Records from a collection
******************************
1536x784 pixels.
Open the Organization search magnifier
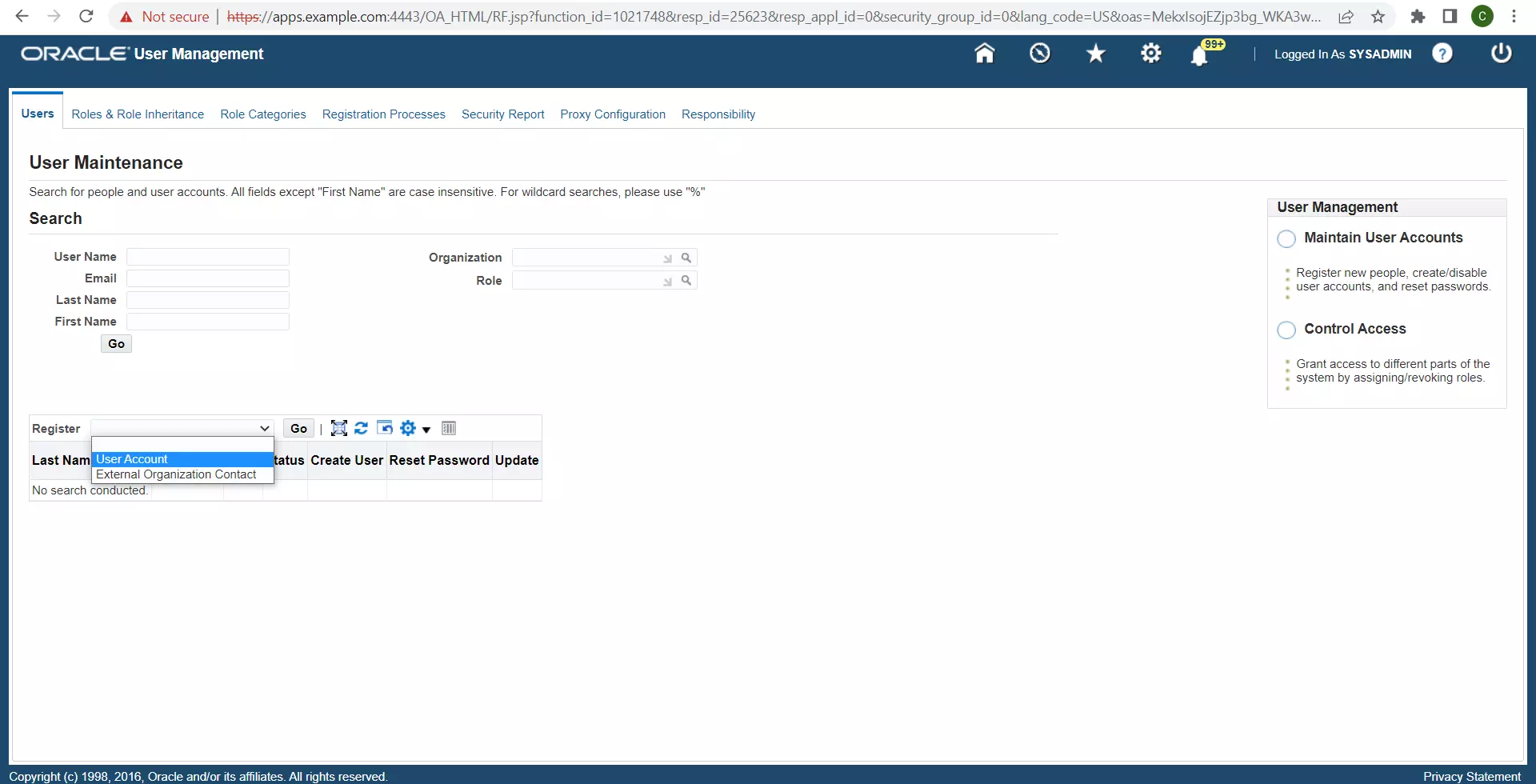click(686, 258)
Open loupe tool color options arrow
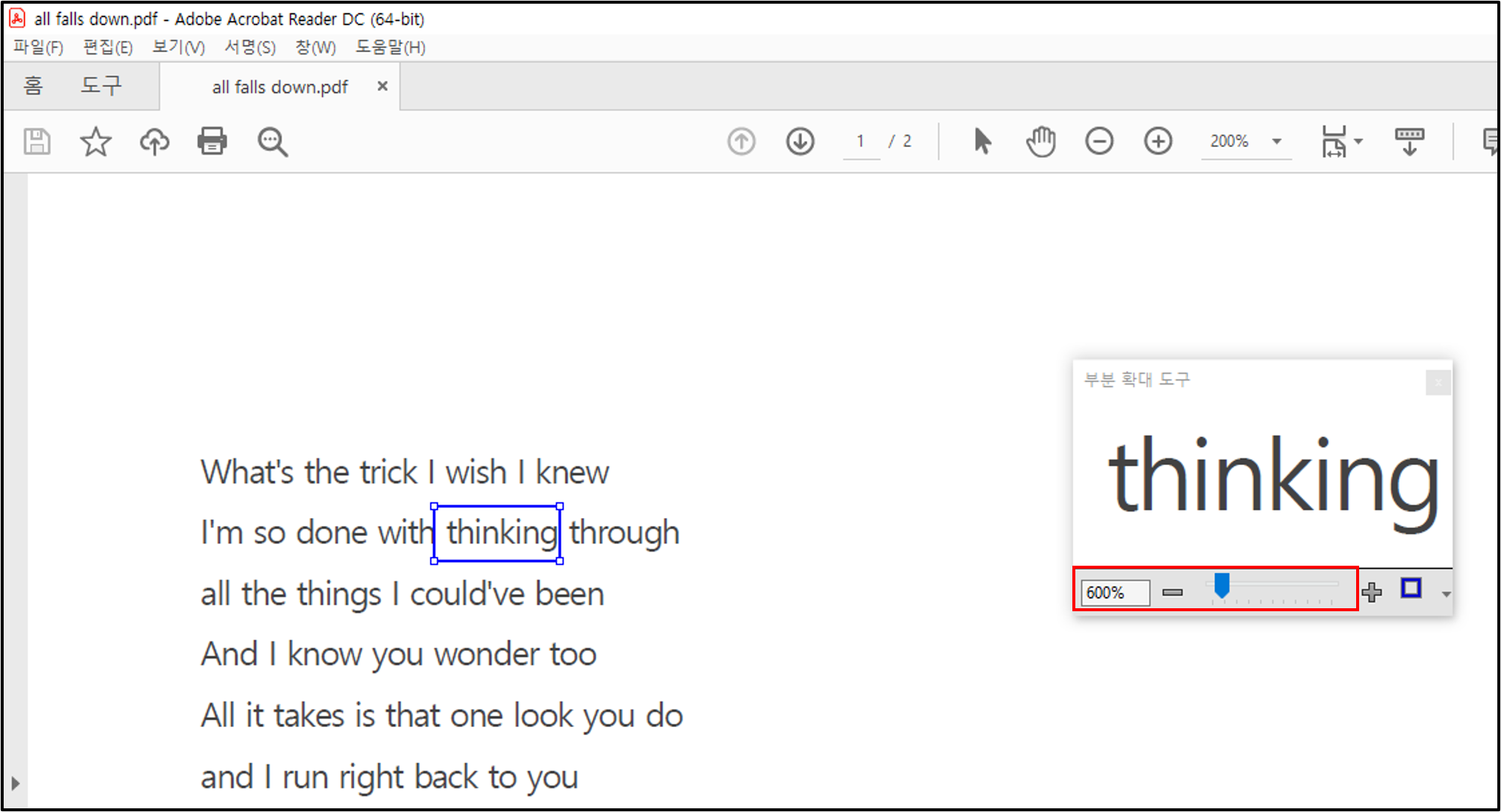The width and height of the screenshot is (1501, 812). point(1446,594)
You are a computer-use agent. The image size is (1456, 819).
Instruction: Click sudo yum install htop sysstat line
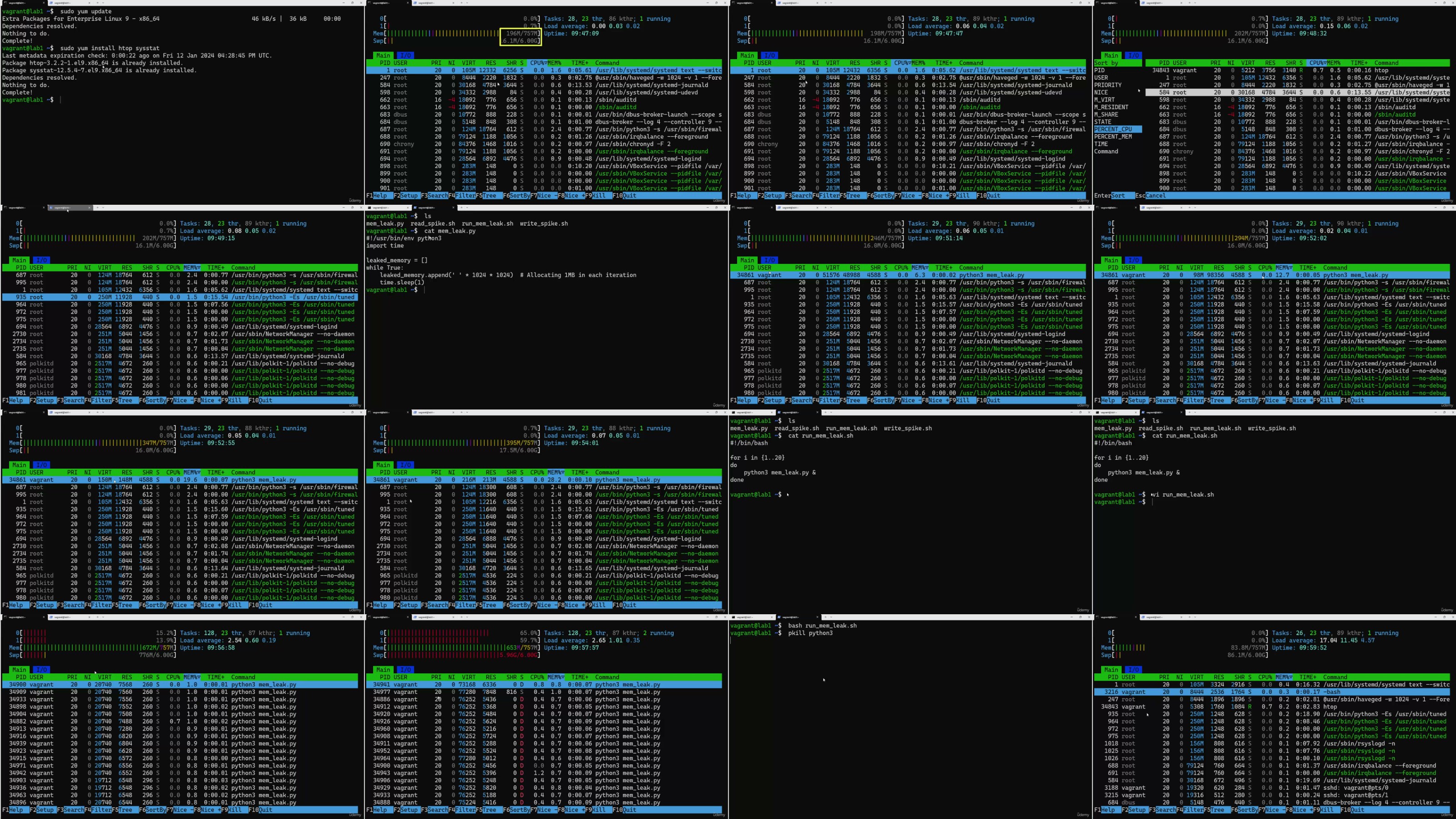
******************************
= WHAT THE TASK ASKS =
Give the records again exactly as they stand, so that only the pictures are missing.

= RESPONSE =
1536x784 pixels.
Open the Organization search magnifier
click(686, 258)
Open loupe tool color options arrow
The width and height of the screenshot is (1501, 812). point(1446,594)
You are a computer-use agent. The image size is (1456, 819).
Instruction: Click sudo yum install htop sysstat line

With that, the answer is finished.